A lovely look came over the Irish woman's face. All her irritability vanished, and, smiling at them like some strong saint, she lifted her coffee cup. "To the Christmas spirit, then, and may it stay with us all the year round."
"Hertha, here, is the Christian," she said later, when they were all comfortably seated in the front room, "she goes to church more times than I can count."
"It's a good habit for a woman," Billy retorted. "What did they preach about this morning?"
"I hardly know," Hertha answered. "The sermon was very short, but the service and the singing by the choir boys was most beautiful."
"And the priests in their robes and the altar with its candles and the incense," Kathleen added.
"Oh, we are not High Church like that."
"Why not do the whole thing if you're about it? I wouldn't stop at one gown, I'd have two, a dozen for the great events, and as many candles as the rich could pay for. But what is there in it all for a hungry heart?

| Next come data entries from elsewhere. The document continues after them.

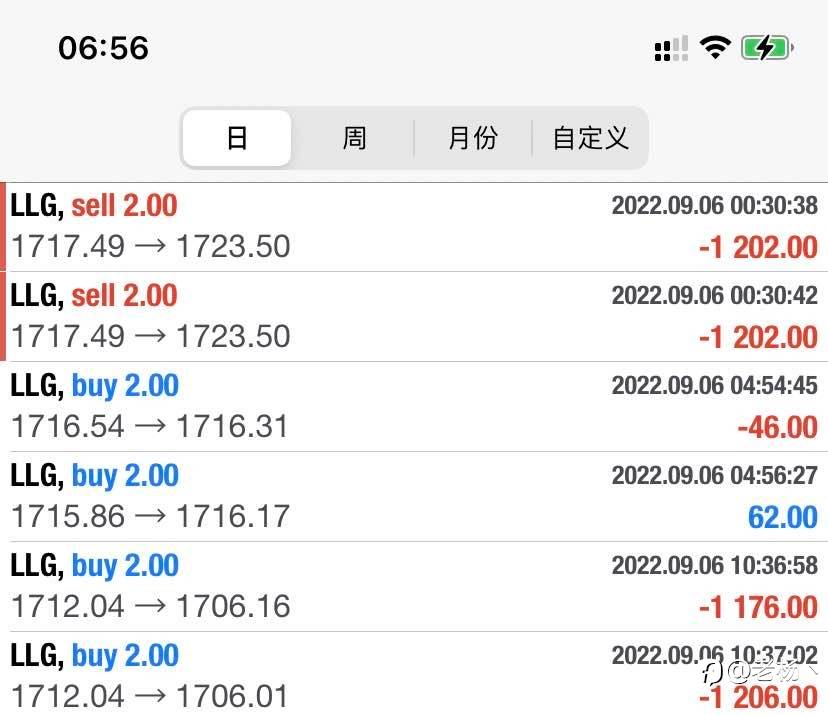Open the 自定义 (custom) period tab
828x715 pixels.
(x=590, y=138)
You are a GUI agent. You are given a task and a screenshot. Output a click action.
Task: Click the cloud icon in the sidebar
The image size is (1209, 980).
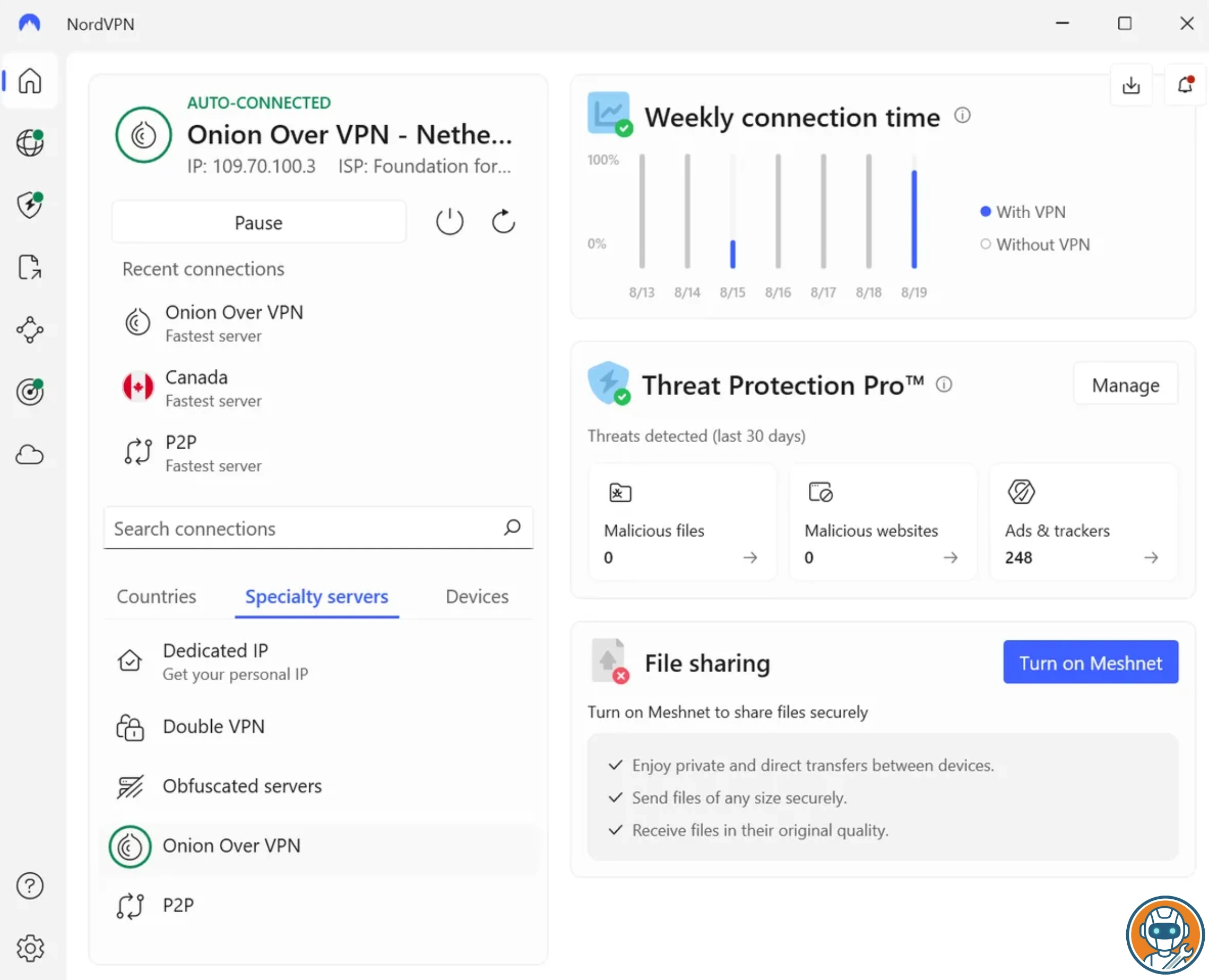[x=29, y=454]
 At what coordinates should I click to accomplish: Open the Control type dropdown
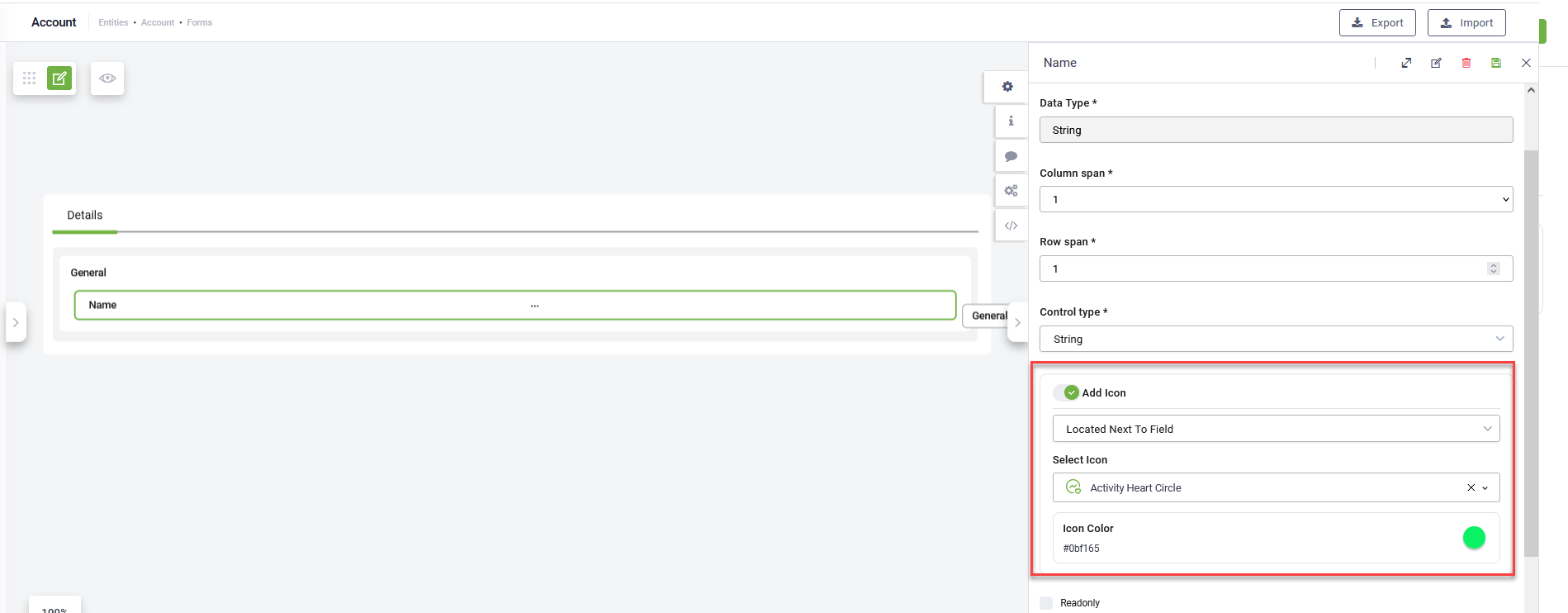[1276, 339]
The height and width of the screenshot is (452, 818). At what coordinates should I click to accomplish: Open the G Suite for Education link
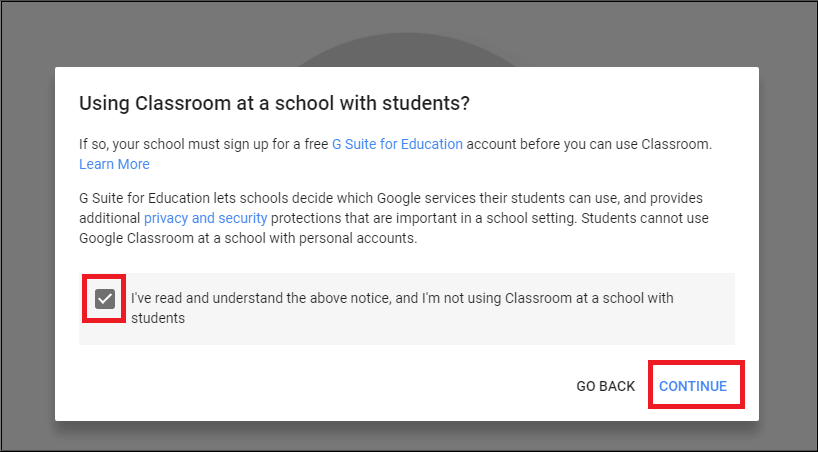(397, 144)
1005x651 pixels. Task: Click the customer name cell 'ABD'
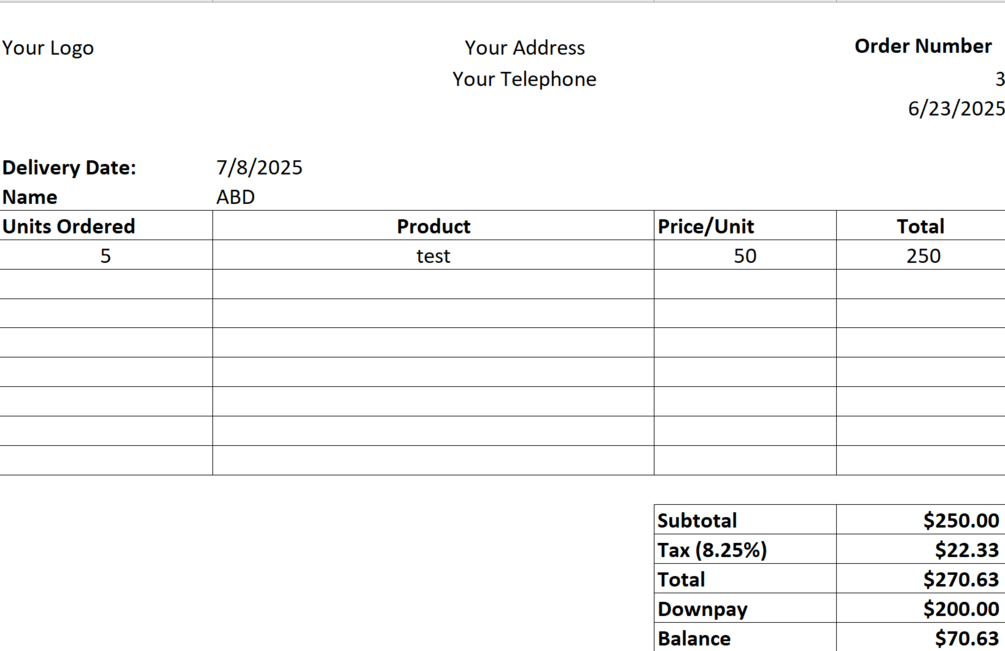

"I remember once," Kathleen continued, a look of sorrow coming into her gray eyes, "going to church of a Palm Sunday. I had broken from the faith since the priest went against me and the girls in my big strike, but I thought of how my father and mother, if they'd been living, would have asked me to go, and I went to please them. I'd hardly entered the door, though, when the smell of the incense and the sight of the priests' rich robes sickened me. I thought of the lowly Nazarene who had not where to lay His head, and it seemed to me that I must scream; so I left and walked down the street, and across the way I saw another building, with a plain entrance, and over the doorway the words 'Liberty, Equality, Fraternity.' 'I don't know what it may mean,' I thought to myself, 'but that must be the place for me.' So I went inside and sat at the back against the wall where no one saw me.
"There was a pleasant looking man on the platform, dressed as he would be dressed to go into the street, and he was telling the meaning of Palm Sunday. It was when our Saviour was coming into Jerusalem riding on an ass, the people following Him. But His followers all being poor, like Himself, had nothing to give, so they tore the leaves from the palm trees as He rode by and threw them in His path, their only offering. And as I sat there and listened, and heard of the hard road that the poor must tread, something broke in my heart and I leaned against the wall and sobbed."
Hertha was deeply moved. "Where did that man preach, Kathleen?" she asked.